No caso do E.C.P, os principais atrativos são o baixo custo do medicamento, a facilidade de acesso e, principalmente, a promessa de resultados supostamente mais rápidos.
Por que isso importa?
- As dificuldades no acesso ao Processo Transexualizador pelo SUS ou na rede privada expõe pessoas trans a riscos de saúde por automedicação. O E.C.P. é um medicamento veterinário que vem sendo usado como hormonioterapia, mas que pode levar a várias doenças, como infarto e câncer.
Desde 2008, o SUS oferece acesso ao processo transexualizador de forma gratuita, incluindo hormonização, cirurgias de modificação corporal e genital, e acompanhamento. Em 2013, o direito ao acesso incluiu também homens trans e travestis. Apesar disso, todas as entrevistadas disseram ter vivenciado episódios de discriminação e transfobia por parte de profissionais de saúde não especializados, quando tentaram a hormonização pela rede pública. Muitas não têm acesso a atendimentos especializados em pessoas trans nos municípios onde moram e algumas relataram que alguns profissionais se recusaram a atendê-las nas unidades não especializadas.
Segundo dados do Ministério da Saúde, atualmente, no Brasil, existem apenas 12 serviços ambulatoriais e 10 serviços hospitalares habilitados para prestar a atenção especializada no processo transexualizador, localizados principalmente em capitais ou em grandes cidades.

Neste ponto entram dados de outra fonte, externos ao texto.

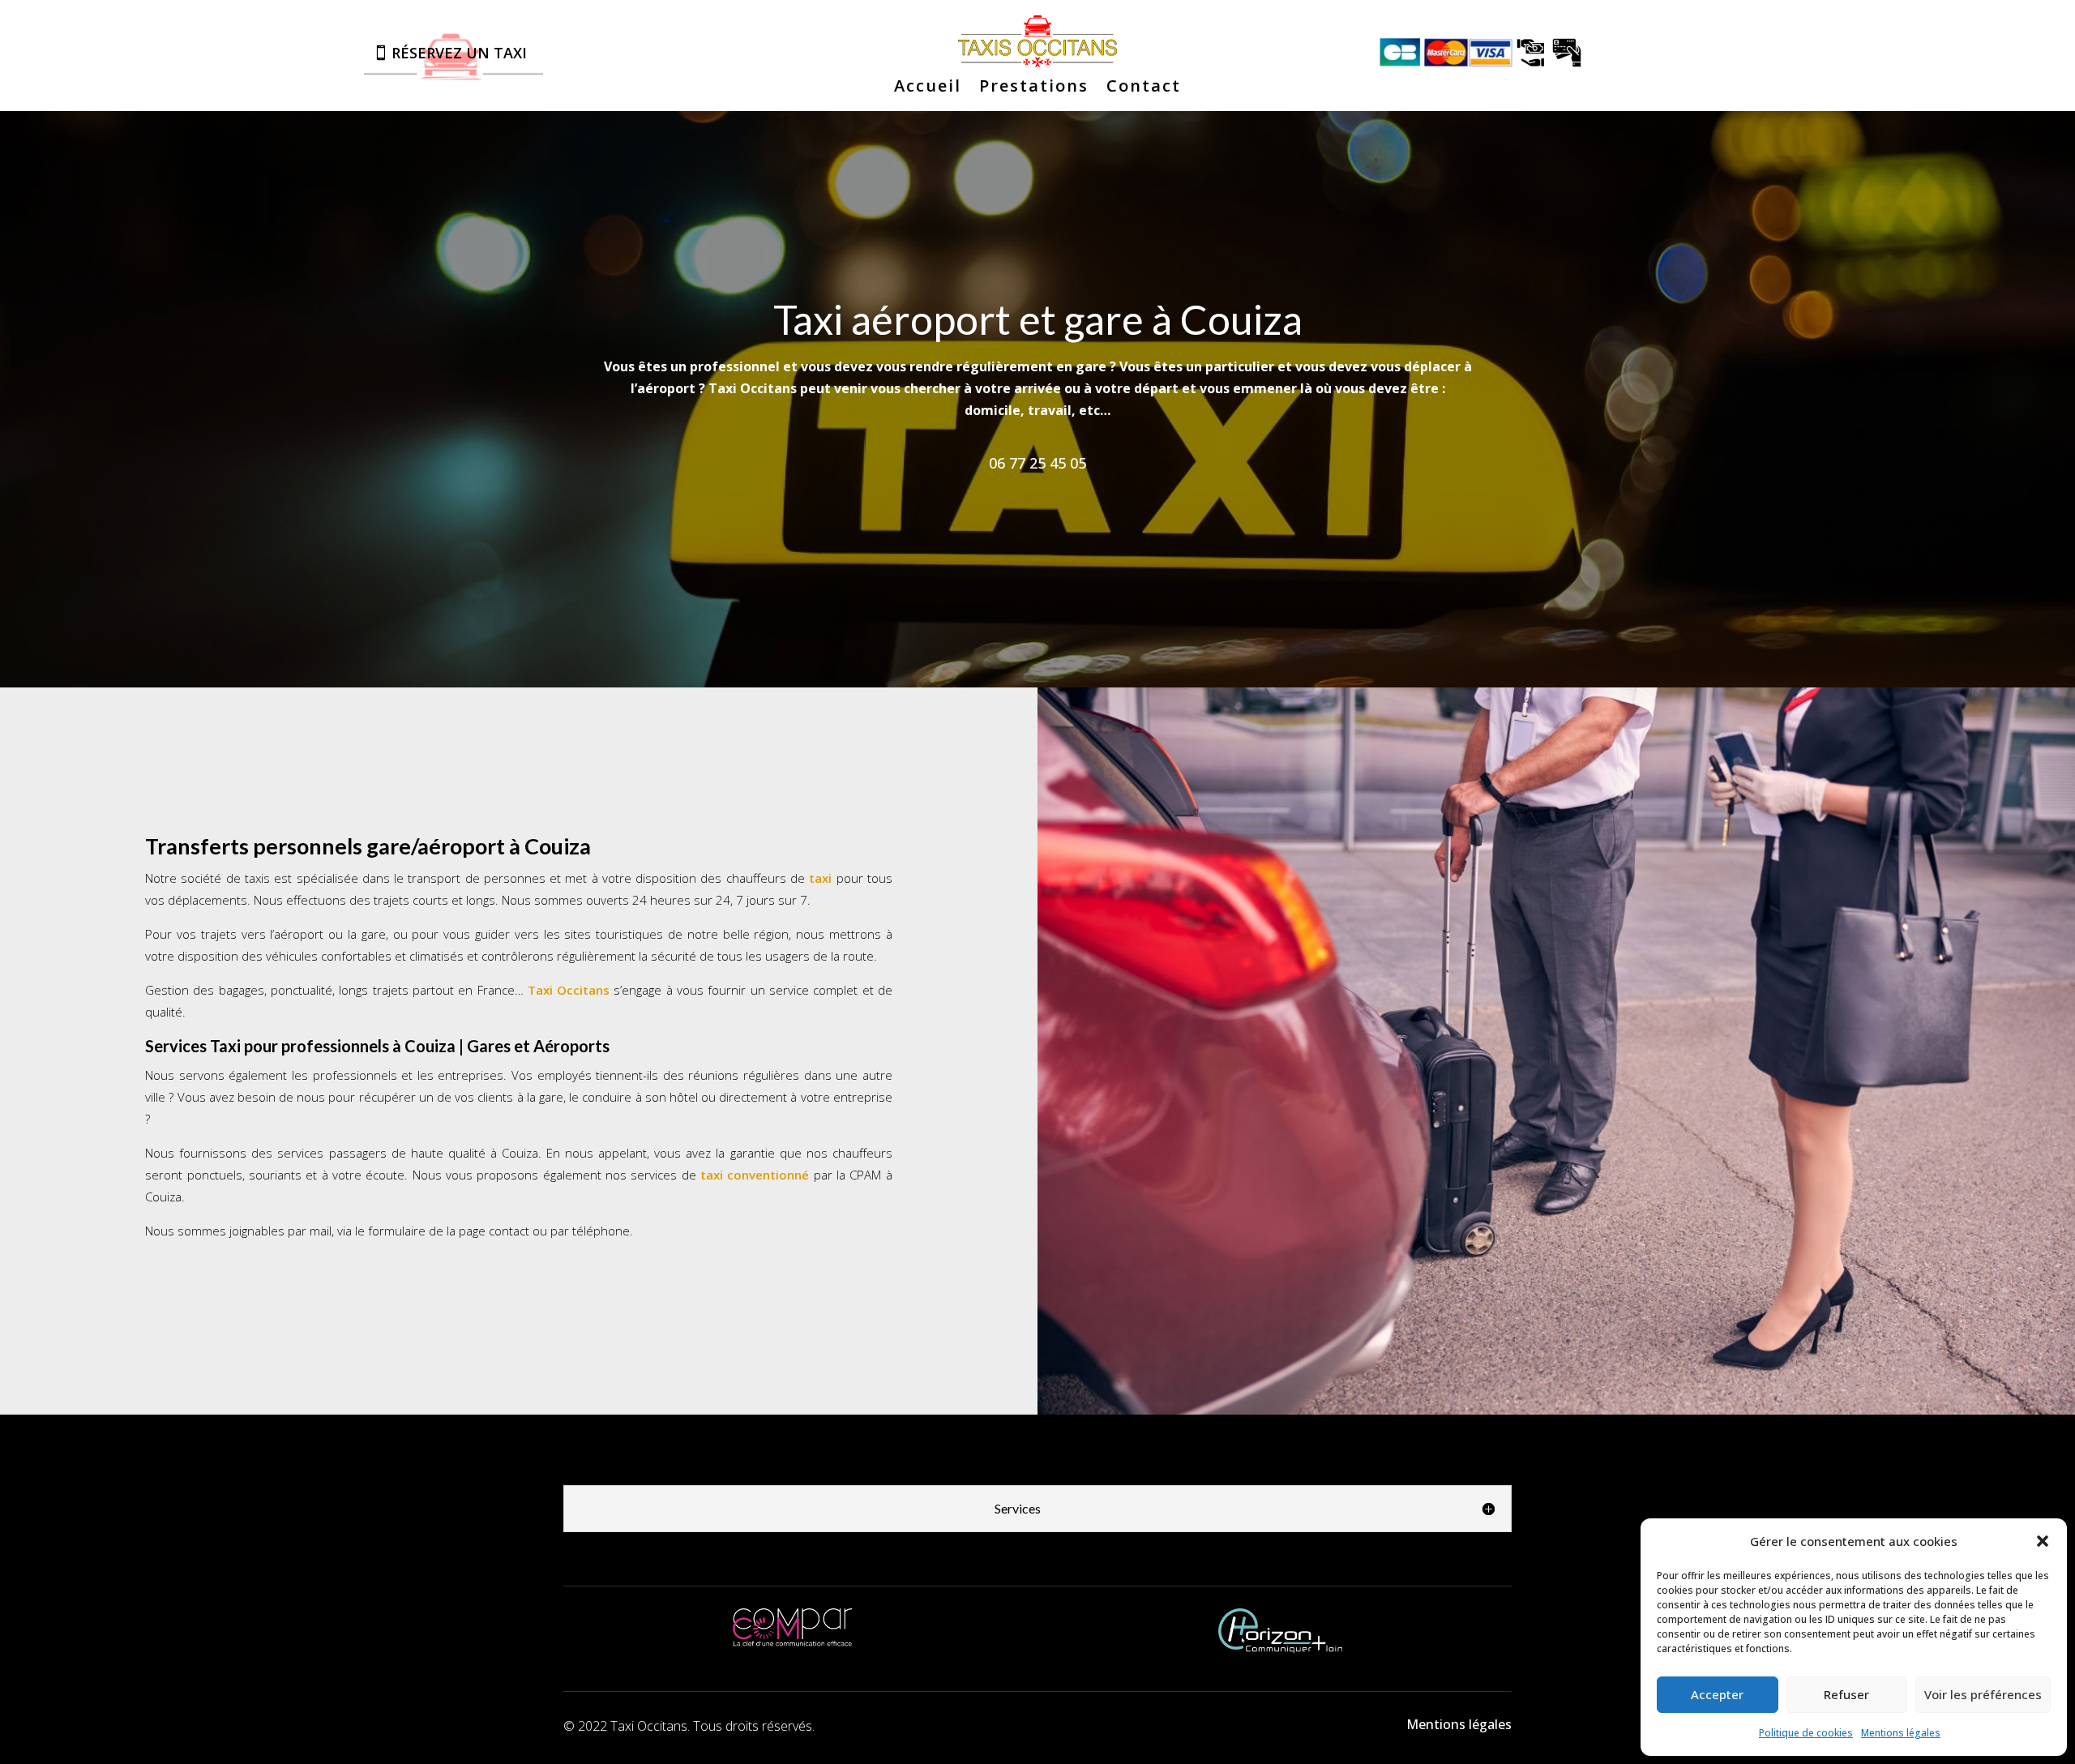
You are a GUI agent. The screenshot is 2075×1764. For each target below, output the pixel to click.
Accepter (1717, 1694)
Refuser (1846, 1694)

A terapeuta holística Ângela Palmieri, de 40 anos, iniciou sua transição hormonal aos 12 anos, escondida dos pais. Por recomendação de uma amiga, ela passou a se autoaplicar o Perlutan, um contraceptivo injetável que contém algestona acetofenida e enantato de estradiol, substâncias capazes de inibir a ovulação em mulheres cisgênero.
Por morar no interior do estado de São Paulo, no município de Guaraci, localizado a 460 km da capital, Ângela nunca teve acesso a uma unidade de saúde pública especializada no atendimento a pessoas trans. Diante da impossibilidade financeira de arcar com uma consulta particular ao endocrinologista, recorrer à automedicação era a única alternativa. Aos 32 anos, ela percebeu que o anticoncepcional Perlutan já não apresentava efeitos em seu corpo e decidiu procurar alternativas mais “eficazes”. Seguindo orientações de outras mulheres trans em grupos no Facebook, Ângela aplicou 1 ml de cipionato de estradiol por semana durante um ano, sem supervisão médica.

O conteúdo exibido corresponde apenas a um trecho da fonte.